First-Order Markov model
In a first-order Markov model (FOMM), the next state is determined solely by
the current state. That is, the next state is independent of all past events
except for the current state. We can write this formally as:
$$P(X_{n+1}|X_{n}, X_{n-1}, X_{n-2},...) = P(X_{n+1} | X_{n})$$
FOMMs are very convenient because they are easy to implement and provide very
manageable space and time complexity. Despite their simplicity, FOMMs may
outperform higher-order Markov models, especially when the data set is too
sparse for a higher-order Markov model to detect a strong signal.
Training a FOMM
Training a FOMM involves keeping count of all bigrams in the training set. For
example, if we were to train a FOMM on the set:
$$\{A,B,C,A,B,C,A,B,C\}$$
We just count the frequency that one state follows another and end up with the
following frequency table:
$$\{A,A\} = 0 \qquad \{B,A\} = 0 \qquad \{C,A\} = 3$$
$$\{A,B\} = 3 \qquad \{B,B\} = 0 \qquad \{C,B\} = 0$$
$$\{A,C\} = 0 \qquad \{B,C\} = 3 \qquad \{C,C\} = 0$$
Now at any given state we can predict the next state by selecting the outcome
with the highest probability given the observed data.
If we were to use this model to construct a Markov chain starting at state A we
would get:
$$A \to B \to C \to A \to B \to C \to A \to B \to C \to A \to ....$$
As you can see, Markov models can be very good at detecting patterns in data
when they exist.
FOMM: Applications
We've seen above that a first-order Markov model is
able to detect simple patterns. This at the core of what data mining is about.

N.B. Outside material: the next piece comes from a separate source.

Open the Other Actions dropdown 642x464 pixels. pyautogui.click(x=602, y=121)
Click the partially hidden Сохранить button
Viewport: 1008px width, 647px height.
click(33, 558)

FOMM: Implementation Notes
There are a great many ways to implement a first-order Markov model. Here are
two ways that I think are worth pointing out.
With a Database
If you need to persist your model to disk, index more data than can be stored
in physical memory, or update your model on the fly then a database may be the
way to go. You can think of the bigrams and counts as rows in a database table:
TABLE FOMM:
E_1
E_2
Total
A
A
0
A
B
3
A
C
0
B
A
0
B
B
0
B
C
3
C
A
3
C
B
0
C
C
0
First to create the database you might have SQL that looks something like:
CREATE TABLE FOMM (E_1 TEXT, E_2 TEXT, Total INTEGER);
To check if a bigram exists in the database:
SELECT Total FROM FOMM WHERE E_1='A' AND E_2='B';
To add a bigram to the database:
INSERT INTO FOMM VALUES ('A', 'B', 1);
To increment a bigram:
UPDATE FOMM SET Total=Total+1 WHERE E_1='A' AND E_2='B';
To get the most likely predecessor(s) of 'A':
SELECT E_2 FROM FOMM WHERE E_1='A' AND Total=(SELECT MAX(Total) FROM FOMM WHERE E_1='A');
With a HashMap/HashTable
If you don't want to use a database then you might want to construct a FOMM
class that encapsulates nested HashMaps/HashTables.
When properly implemented this approach provides some nice benefits:
Fast $O(1)$ lookups and updates
Efficient use of space despite keeping the model in physical memory
Java HashTables are serializeable so
they can be persisted to disk and restored later
Example: Click-Through Prediction
You may be wondering what real-world systems are simple enough to be modeled
by a first-order Markov model. Consider the following problem: an eCommerce
website (think Amazon) wants to predict what page a user will visit next given
his or her current page. One way to address this problem is to use a FOMM.
As you can probably imagine, $X_n$ is the user's current page and $X_{n+1}$
is the user's next page. When a user transitions from one page to the next the
model should be updated. Once enough data has been collected, such a model
could be leveraged to make product recommendations and guide the user's path
through the site.
Practical Considerations
Most systems are not first-order. Sometimes employing a higher-order Markov
model can help improve signal. For more complicated problems there are more
sophisticated techniques such as hidden Markov models, support vector
machines and regression analysis, among others.